À Chisasibi, on finalise les plans d'un hôpital de près de 100millions de dollars qui fait pâlir d'envie les Blancs de Radisson. À Oujé-Bougoumou, on a construit au coût de 14M$ un splendide musée signé Douglas Cardinal, concepteur du Musée canadien des civilisations. À Nemaska, siège québécois du Grand Conseil des Cris, l'hôtel trois étoiles situé en bordure du lac est muni du Wi-Fi dans toutes les chambres.
« Ce développement fulgurant s'est effectué à un rythme inégalé dans le monde », observe John Hurley, avocat en droit autochtone chez Gowlings qui conseille le Grand Conseil des Cris.
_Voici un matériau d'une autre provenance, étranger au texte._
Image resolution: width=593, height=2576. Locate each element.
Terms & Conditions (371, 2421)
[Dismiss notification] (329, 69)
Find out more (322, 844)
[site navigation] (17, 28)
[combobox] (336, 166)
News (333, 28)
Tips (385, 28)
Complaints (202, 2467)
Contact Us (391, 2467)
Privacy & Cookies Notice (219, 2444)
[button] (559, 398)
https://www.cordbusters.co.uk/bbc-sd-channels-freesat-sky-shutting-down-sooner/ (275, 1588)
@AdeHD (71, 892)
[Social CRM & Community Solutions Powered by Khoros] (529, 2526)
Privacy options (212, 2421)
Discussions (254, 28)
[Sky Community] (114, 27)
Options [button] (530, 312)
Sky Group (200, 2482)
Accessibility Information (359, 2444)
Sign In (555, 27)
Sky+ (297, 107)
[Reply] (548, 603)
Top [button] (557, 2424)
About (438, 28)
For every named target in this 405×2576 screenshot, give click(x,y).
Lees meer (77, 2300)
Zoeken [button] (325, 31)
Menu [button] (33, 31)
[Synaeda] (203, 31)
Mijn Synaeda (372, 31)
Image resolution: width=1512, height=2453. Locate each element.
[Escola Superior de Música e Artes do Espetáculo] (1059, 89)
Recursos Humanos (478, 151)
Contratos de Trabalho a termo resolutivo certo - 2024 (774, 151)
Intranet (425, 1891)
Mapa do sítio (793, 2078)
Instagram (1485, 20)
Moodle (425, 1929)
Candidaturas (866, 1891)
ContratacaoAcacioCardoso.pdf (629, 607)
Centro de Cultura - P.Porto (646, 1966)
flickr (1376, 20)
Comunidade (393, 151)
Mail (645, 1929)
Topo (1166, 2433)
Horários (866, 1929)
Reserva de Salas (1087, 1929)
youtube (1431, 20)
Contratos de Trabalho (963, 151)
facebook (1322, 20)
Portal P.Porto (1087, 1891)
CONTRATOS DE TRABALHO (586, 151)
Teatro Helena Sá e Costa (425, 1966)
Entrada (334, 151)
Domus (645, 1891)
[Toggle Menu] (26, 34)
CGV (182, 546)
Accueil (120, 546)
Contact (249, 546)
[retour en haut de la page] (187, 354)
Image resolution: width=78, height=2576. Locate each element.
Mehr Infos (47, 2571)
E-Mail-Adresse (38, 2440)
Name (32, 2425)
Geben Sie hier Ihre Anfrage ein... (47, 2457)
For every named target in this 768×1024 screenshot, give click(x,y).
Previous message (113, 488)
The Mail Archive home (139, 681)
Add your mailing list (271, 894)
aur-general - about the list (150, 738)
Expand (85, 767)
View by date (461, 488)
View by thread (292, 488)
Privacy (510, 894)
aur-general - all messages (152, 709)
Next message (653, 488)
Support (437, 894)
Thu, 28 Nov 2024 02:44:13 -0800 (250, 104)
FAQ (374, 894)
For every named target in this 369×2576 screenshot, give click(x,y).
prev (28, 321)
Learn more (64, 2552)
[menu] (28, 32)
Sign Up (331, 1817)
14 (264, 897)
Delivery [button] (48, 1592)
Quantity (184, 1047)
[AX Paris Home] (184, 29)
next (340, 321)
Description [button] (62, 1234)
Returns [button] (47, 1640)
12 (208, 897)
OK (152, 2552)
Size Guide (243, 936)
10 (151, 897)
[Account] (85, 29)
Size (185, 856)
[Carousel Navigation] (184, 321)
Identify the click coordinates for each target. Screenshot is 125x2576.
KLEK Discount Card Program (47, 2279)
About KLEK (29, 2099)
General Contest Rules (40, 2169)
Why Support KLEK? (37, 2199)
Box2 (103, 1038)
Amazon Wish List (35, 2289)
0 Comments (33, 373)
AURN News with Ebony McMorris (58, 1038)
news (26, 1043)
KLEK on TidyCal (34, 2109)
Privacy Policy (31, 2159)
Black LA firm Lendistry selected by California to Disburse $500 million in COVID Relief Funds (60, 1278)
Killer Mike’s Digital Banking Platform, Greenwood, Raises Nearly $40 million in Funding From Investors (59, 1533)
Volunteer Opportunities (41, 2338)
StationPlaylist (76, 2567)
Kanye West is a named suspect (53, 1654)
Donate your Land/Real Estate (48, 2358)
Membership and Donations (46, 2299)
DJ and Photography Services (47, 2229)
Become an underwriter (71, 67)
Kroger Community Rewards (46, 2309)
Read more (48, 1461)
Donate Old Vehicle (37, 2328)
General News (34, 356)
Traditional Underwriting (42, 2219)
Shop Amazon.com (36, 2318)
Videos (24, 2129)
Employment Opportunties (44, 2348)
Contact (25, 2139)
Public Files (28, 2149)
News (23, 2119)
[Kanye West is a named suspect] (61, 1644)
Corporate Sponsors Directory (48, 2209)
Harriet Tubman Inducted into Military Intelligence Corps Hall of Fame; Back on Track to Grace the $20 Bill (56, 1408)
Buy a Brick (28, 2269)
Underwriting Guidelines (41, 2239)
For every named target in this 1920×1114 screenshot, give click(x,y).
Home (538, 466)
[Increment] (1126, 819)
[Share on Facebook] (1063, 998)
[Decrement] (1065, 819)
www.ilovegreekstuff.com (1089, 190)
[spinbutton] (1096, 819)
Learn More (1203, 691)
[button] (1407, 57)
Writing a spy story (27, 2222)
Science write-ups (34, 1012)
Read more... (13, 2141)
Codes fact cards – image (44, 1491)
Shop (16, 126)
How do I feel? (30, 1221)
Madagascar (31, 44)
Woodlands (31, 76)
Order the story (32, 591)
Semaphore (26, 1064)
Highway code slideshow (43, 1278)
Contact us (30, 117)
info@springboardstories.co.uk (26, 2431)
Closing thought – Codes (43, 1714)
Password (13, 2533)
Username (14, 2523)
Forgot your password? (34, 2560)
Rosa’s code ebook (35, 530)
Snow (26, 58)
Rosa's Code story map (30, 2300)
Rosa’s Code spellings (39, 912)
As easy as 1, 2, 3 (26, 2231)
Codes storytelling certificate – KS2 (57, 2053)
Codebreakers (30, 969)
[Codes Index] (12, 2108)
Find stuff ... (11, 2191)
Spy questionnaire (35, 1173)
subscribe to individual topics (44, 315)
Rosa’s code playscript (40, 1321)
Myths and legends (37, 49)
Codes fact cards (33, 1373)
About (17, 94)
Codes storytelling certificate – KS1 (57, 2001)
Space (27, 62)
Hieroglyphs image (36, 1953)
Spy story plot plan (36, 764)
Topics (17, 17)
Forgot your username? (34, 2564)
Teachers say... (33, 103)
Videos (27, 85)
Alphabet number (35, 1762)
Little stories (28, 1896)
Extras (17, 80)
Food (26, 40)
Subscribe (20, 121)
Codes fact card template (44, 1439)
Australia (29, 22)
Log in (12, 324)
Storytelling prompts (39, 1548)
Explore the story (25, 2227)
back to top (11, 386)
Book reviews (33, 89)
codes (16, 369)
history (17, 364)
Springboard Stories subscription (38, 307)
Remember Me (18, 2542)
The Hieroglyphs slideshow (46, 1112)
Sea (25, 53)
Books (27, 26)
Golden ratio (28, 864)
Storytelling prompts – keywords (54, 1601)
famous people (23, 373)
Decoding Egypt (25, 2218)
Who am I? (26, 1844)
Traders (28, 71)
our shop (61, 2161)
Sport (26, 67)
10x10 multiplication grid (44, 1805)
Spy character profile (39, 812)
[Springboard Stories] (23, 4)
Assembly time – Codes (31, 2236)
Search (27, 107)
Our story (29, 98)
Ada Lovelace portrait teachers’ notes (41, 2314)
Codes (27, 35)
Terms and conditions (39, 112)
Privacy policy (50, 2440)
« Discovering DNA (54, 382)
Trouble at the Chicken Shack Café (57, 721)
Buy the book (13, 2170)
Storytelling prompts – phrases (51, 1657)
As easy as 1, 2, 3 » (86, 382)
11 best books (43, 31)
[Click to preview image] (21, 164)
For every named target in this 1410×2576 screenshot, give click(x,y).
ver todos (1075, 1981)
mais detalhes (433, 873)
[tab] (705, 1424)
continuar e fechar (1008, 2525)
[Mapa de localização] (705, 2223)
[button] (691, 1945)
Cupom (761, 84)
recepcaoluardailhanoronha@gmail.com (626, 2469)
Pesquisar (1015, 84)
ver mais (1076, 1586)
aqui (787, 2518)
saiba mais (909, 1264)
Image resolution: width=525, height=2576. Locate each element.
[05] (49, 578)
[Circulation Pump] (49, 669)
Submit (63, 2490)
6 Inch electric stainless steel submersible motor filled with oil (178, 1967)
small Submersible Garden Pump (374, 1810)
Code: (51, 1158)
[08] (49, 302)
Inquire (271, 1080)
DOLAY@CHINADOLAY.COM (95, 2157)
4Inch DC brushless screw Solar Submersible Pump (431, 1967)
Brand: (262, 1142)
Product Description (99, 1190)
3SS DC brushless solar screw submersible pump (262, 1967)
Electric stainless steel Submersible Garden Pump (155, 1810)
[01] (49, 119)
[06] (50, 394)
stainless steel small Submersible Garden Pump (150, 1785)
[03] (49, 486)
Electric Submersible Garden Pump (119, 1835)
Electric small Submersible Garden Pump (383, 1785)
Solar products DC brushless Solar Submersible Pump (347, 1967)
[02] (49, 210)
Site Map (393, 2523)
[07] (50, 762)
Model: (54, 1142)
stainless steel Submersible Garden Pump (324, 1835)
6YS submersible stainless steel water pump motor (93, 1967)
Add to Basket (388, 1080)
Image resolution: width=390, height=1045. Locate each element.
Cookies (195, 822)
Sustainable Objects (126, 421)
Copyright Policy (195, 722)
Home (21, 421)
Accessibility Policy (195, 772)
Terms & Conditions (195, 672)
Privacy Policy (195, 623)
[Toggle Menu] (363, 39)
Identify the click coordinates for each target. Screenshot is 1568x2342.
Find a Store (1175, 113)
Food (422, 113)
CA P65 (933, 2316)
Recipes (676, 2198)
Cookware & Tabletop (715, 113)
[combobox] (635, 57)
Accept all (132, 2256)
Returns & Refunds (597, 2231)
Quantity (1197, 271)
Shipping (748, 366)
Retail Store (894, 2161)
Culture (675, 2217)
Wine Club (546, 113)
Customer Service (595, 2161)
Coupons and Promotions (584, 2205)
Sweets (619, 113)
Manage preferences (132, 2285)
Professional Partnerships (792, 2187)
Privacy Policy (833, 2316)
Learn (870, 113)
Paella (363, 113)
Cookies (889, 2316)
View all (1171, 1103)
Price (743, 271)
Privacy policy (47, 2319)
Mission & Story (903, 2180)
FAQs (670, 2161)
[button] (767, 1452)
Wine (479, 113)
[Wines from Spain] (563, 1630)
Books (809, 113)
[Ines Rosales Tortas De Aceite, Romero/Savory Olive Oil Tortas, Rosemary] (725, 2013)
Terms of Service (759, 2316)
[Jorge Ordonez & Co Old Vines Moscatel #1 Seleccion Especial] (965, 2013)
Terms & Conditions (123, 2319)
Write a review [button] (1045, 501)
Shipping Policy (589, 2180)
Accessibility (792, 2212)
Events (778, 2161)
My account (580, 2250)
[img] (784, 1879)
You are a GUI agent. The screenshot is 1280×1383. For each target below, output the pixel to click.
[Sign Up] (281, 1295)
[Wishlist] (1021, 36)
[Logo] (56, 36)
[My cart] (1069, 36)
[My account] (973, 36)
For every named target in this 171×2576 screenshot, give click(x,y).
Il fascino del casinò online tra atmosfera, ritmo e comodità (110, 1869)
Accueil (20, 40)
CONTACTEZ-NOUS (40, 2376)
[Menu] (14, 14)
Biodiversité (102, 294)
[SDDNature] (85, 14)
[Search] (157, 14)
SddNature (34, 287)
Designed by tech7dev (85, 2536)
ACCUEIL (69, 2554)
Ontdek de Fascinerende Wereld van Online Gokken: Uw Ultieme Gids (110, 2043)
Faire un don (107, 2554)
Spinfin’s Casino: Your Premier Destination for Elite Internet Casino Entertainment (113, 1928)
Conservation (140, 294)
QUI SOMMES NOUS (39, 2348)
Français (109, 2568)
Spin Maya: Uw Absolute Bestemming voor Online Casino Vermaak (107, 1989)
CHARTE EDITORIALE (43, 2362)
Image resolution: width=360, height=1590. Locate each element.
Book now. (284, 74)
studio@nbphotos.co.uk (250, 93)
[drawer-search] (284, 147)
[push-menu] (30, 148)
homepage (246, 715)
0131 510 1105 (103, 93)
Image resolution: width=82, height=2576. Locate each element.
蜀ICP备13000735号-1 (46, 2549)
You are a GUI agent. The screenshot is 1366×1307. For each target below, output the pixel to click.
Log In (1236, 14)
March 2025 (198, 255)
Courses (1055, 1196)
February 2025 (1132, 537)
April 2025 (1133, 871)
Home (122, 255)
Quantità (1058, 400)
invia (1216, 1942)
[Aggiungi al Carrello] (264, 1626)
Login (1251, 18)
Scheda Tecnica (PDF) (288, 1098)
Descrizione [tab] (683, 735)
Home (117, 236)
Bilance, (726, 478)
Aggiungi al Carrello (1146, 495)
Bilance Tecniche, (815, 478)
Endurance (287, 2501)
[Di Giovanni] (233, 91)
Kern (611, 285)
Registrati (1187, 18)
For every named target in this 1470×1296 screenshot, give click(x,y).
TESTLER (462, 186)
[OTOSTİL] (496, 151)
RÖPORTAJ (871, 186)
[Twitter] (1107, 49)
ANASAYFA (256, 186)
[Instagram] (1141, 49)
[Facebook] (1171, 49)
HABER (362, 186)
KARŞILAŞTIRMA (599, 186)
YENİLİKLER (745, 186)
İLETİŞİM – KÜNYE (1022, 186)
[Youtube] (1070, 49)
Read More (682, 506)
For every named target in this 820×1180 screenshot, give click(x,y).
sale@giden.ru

Tout cela, on le doit à l'accord de la Paix des Braves, signé en 2002, qui octroie aux Cris de la Baie-James 3,6 milliards de dollars de la part de Québec sur 50 ans et 1,2 G$ de celle d'Ottawa sur 20 ans, en guise de dédommagement pour l'extinction de leurs droits sur des terres ancestrales riches en ressources naturelles. Grâce à cette entente, chacune des communautés cries d'Eeyou Istchee (Baie-James, en cri) a sa propre société de développement économique locale et ses propres entreprises.
Quant au grand holding d'entreprises CREECO, propriété du gouvernement national cri, il enregistrait en 2010 un chiffre d'affaires de 200 M$.
Si Robert Bourassa se rendait aujourd'hui à la Baie-James, il rencontrerait les Mark, MacLeod, Blacksmith, Happyjack, Moses et Cheechoo qui brassent de grosses affaires. Que dirait-il de la récente entente de gouvernance qui donne au nouveau gouvernement de la nation crie des pouvoirs municipaux et régionaux sur le cinquième de la superficie de la province ? Après avoir participé à l'érection de barrages hydroélectriques, les Cris s'attellent à bâtir les futures mines du Plan Nord. « Les Cris peuvent maintenant se regarder dans le miroir et se reconnaître comme des participants, et non comme des spectateurs impuissants, souligne Ted Moses, ancien chef et père de la Paix des Braves. C'est cela que Robert Bourassa n'avait pas vu en 1975. » S.D.